Commissioning Collaboration Announced
An exciting new Juilliard Preparatory Division commissioning collaboration with the New York Philharmonic and the American Composers Forum (ACF) was announced November 10; it will be funded by a $100,000 grant from the Sphinx Venture Fund. The program, Composing Inclusion, will commission nine composers who identify as Black and/or Latinx to create “flexible” or adaptable scores that allow young and seasoned musicians to perform together seamlessly. The nine commissions will all receive New York side-by-side premieres—the first time that Prep students will have performed with the Philharmonic musicians.
Weston Sprott, dean of the Juilliard Preparatory Division, who initiated the collaboration, noted that it will “establish a paradigm for intergenerational collaboration that centers inclusion and artistic excellence.”
The composers, who will be selected and supported in collaboration with the ACF, will create the new works for a variety of ensemble types, resulting in five orchestral pieces, one string quartet, one woodwind and one brass quintet, and one percussion ensemble piece. As part of the creative process, students from the Prep Division and the Philharmonic’s Very Young Composers Program, an afterschool initiative, will be able to contribute their ideas to the composers.
“We are excited about the impact this initiative will have on the Philharmonic and the many young, talented musicians with whom we collaborate each season,” said Gary Padmore, the Philharmonic’s director of education and community engagement. Afa S. Dworkin, the president and artistic director of Sphinx, which is providing the funding, praised “the ethos and energy behind this collective effort to evolve the classical American canon.” The Sphinx Organization is a social justice organization dedicated to transforming lives through the power of diversity in the arts.

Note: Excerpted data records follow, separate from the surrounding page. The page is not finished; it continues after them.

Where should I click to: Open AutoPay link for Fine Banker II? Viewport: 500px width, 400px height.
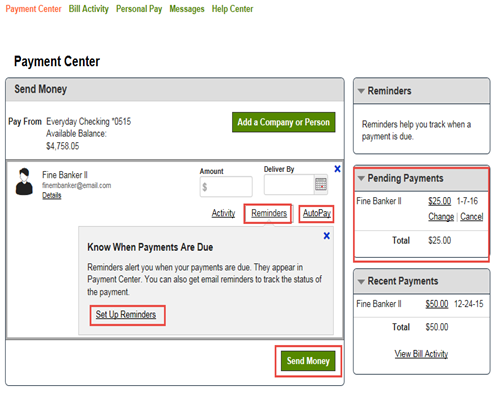[317, 213]
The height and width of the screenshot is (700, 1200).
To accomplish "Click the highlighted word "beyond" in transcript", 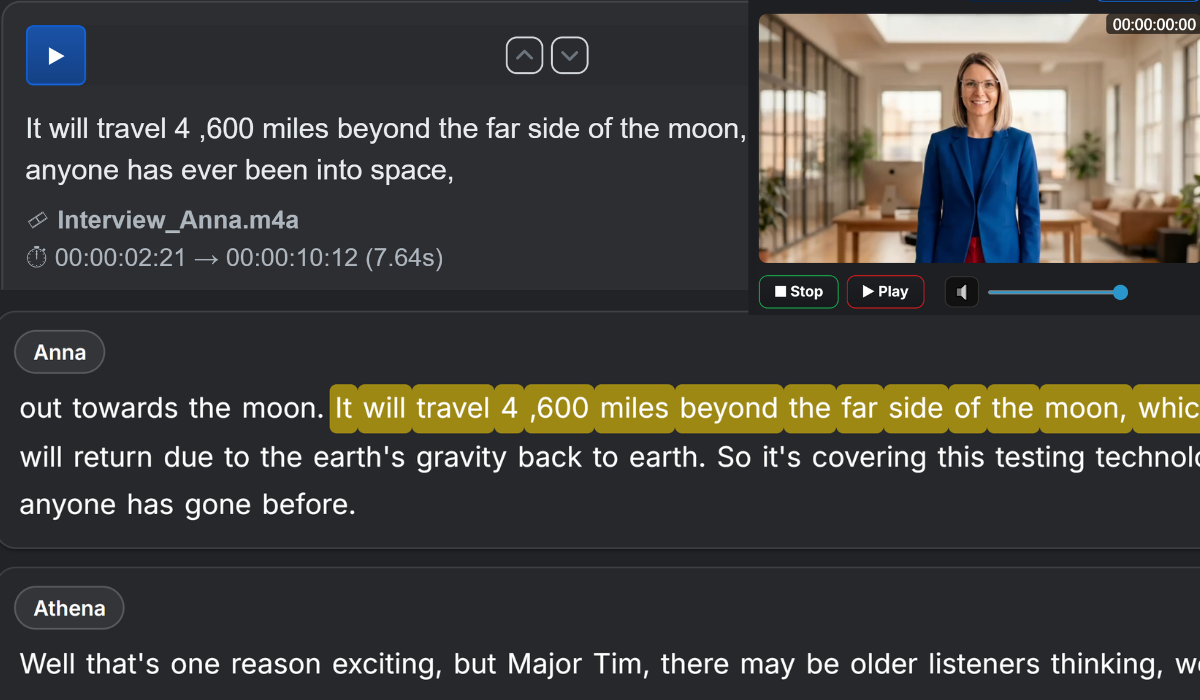I will (729, 408).
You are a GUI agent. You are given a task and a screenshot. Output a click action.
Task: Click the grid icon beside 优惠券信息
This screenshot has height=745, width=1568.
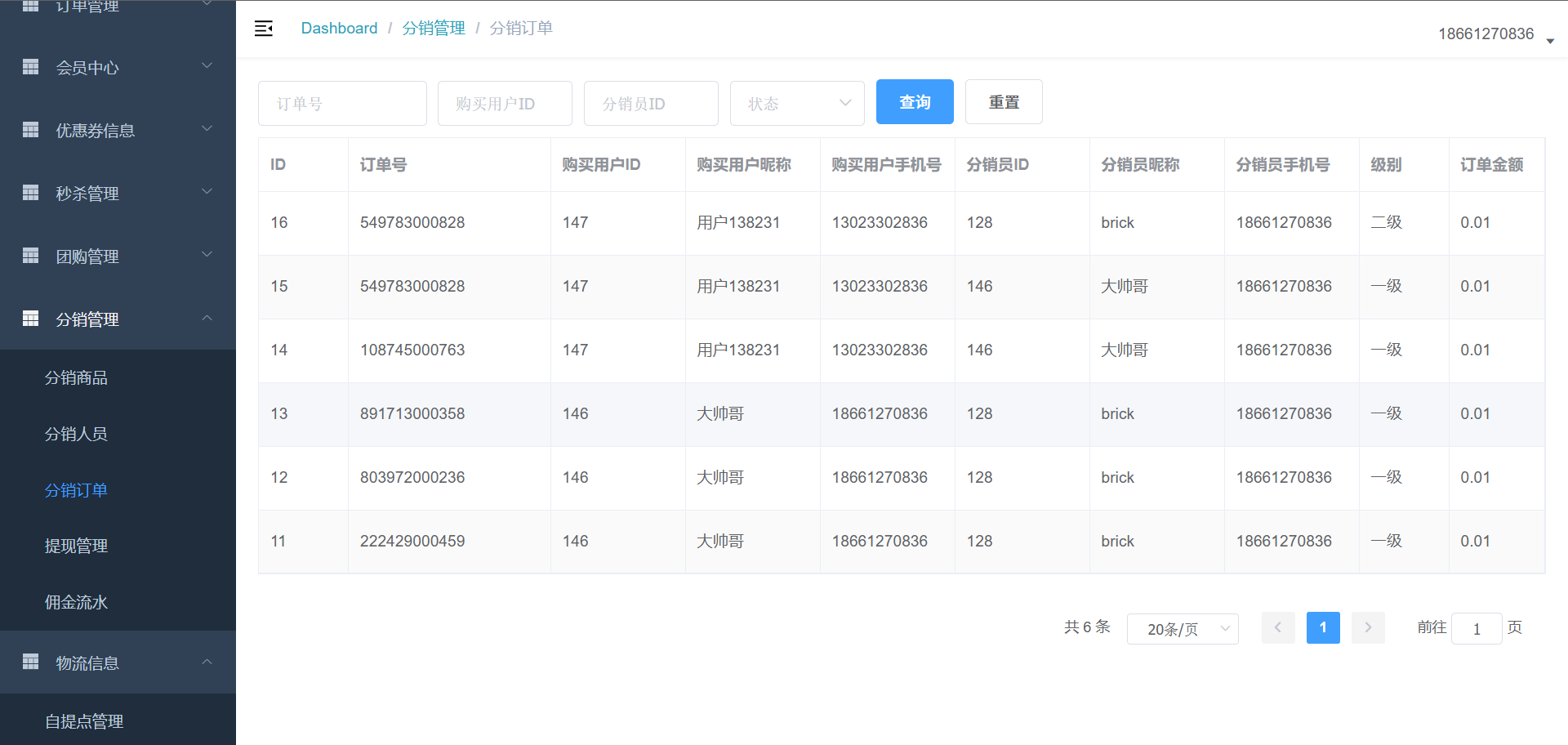[x=31, y=130]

The American Composers Forum will oversee the selection of composers; support the commissioning and creative process; and promote the music, the model, and the learnings from the collaboration to its network of artists, educators, administrators, and community leaders. “We are looking forward to being a part of a collaborative process that centers living Black and Latinx composers and includes different perspectives on what is—and who creates—Western classical music,” said Vanessa Rose, ACF’s president and CEO. The hope is that the flexibility of the works will allow them to be used widely in settings that encourage the development of young classical musicians from an array of backgrounds.
“I extend my sincere thanks to Sphinx and our partners for their commitment to the success of this project in the years to come,” Sprott said. “We can’t wait to get started!”